Reading passage:
* begin *

SECTION 8. Proxies. A shareholder, or other person entitled to vote on behalf
of a shareholder pursuant to F.S. 607.0721, or attorney in fact may vote the
shareholder's shares in person or by proxy.

(1)(a) A shareholder may appoint a proxy to vote or otherwise act for the
shareholder by signing an appointment form, either personally or by the
shareholder's attorney in fact. An executed telegram or cablegram appearing
to have been transmitted by such person, or a photographic, photostatic, or
equivalent reproduction of an appointment form, is a sufficient appointment
form.
(b) Without limiting the manner in which a shareholder may appoint a proxy
to vote or otherwise act for the shareholder pursuant to paragraph (a), a
shareholder may grant such authority by:
i. Signing an appointment form or having such form signed by the
shareholder's authorized officer, director, employee, or agent by any
reasonable means including, but not limited to, facsimile signature.
ii. Transmitting or authorizing the transmission of a telegram, cablegram, or
other means of electronic transmission to the person who will be the proxy or
to a proxy solicitation firm, proxy support service organization, registrar,
or agent authorized by the person who will be designated as the proxy to
receive such transmission. However, any telegram, cablegram, or other means
of electronic transmission must set forth or be submitted with information
from which can be determined that the transmission was authorized by the
shareholder. If it is determined that the transmission is valid, the
inspectors of election or, if there are no inspectors, such other persons
making that determination shall specify the information upon which they
relied.

(2) An appointment of a proxy is effective when received by the secretary or
other officer or agent authorized to tabulate votes. An appointment is valid
for up to 11 months unless a longer period is expressly provided in the
appointment form.

* end *

Source data:
* begin *

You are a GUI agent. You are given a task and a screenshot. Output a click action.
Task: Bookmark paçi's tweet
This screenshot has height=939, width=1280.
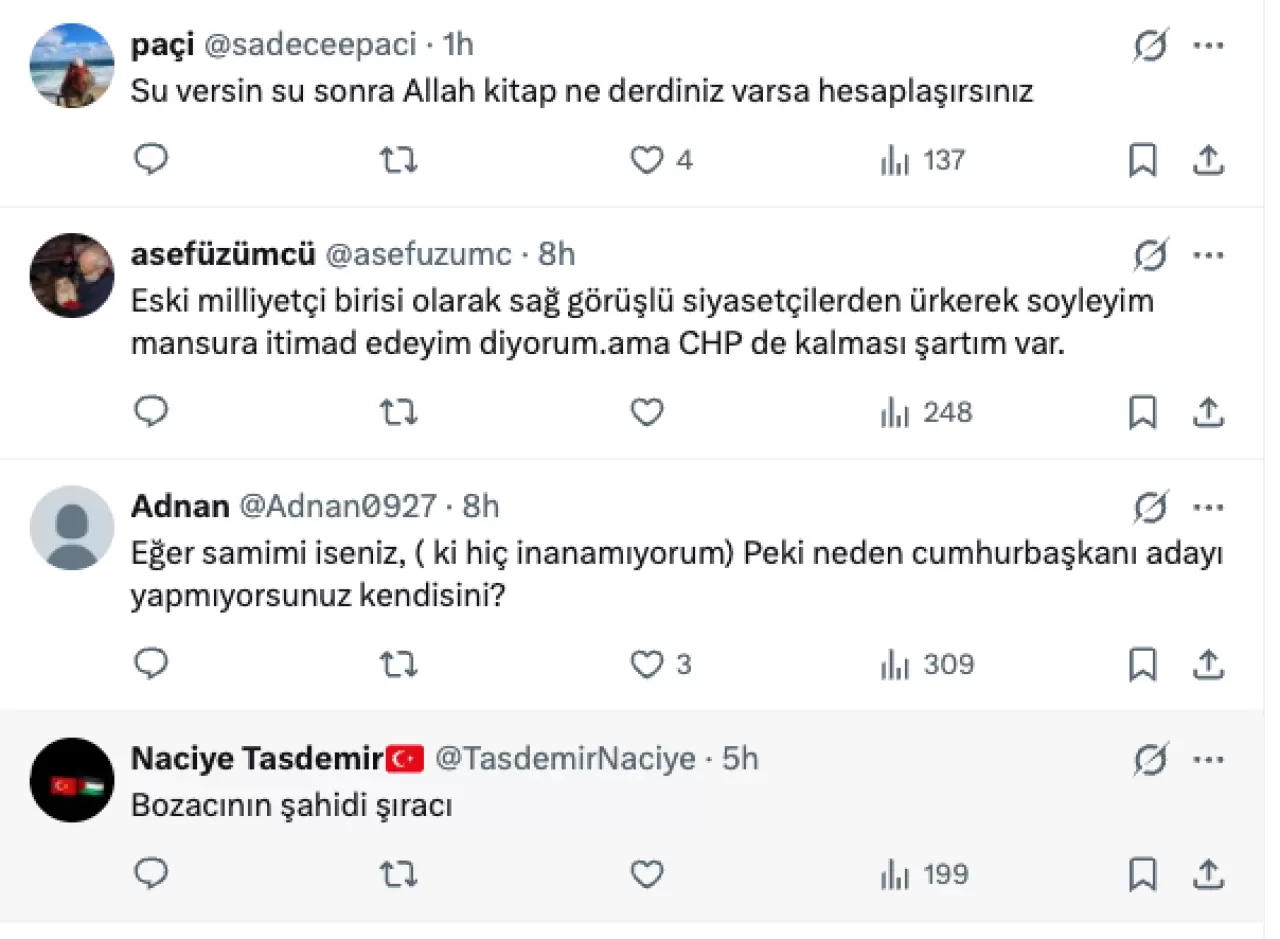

* end *

Written tasks:
1/ According to the bylaw section on proxies, how long is an appointment of a proxy valid?
2/ Continue the bylaw section on proxies from where it stops.

Final results:
1/ Up to 11 months, unless the appointment form expressly provides a longer period.

2/
(3) The death or incapacity of the shareholder appointing a proxy does not
affect the right of the Corporation to accept the proxy's authority unless
notice of the death or incapacity is received by the secretary or other
officer or agent authorized to tabulate votes before the proxy exercises his
or her authority under the appointment.

(4) An appointment of a proxy is revocable by the shareholder unless the
appointment form conspicuously states that it is irrevocable and the
appointment is coupled with an interest. Appointments coupled with an
interest include the appointment of:
(a) A pledgee;
(b) A person who purchased or agreed to purchase the shares;
(c) A creditor of the Corporation who extended credit to the corporation
under terms requiring the appointment;
(d) An employee of the corporation whose employment contract requires the
appointment; or
(e) A party to a voting agreement created under F.S. 607.0731.

(5) An appointment made irrevocable under subsection (4) becomes revocable
when the interest with which it is coupled is extinguished and, in a case
provided for in paragraph (4)(c) or paragraph (4)(d), the proxy becomes
revocable 3 years after the date of the proxy or at the end of the period,
if any, specified therein, whichever is less, unless the period of
irrevocability is renewed from time to time by the execution of a new
irrevocable proxy as provided in this section. This does not affect the
duration of a proxy under subsection (3). (6) A transferee for value of
shares subject to an irrevocable appointment may revoke the appointment
if the transferee did not know of its existence when he or she acquired
the shares and the existence of the irrevocable appointment was not noted
conspicuously on the certificate representing the shares or on the
information statement for shares without certificates. (7) Subject to
F.S. 607.0724 and to any express limitation on the proxy's authority
appearing on the face of the appointment form, the Corporation is
entitled to accept the proxy's vote or other action as that of the
shareholder making the appointment.

(6) If an appointment form expressly provides, any proxy holder may appoint,
in writing, a substitute to act in his or her place.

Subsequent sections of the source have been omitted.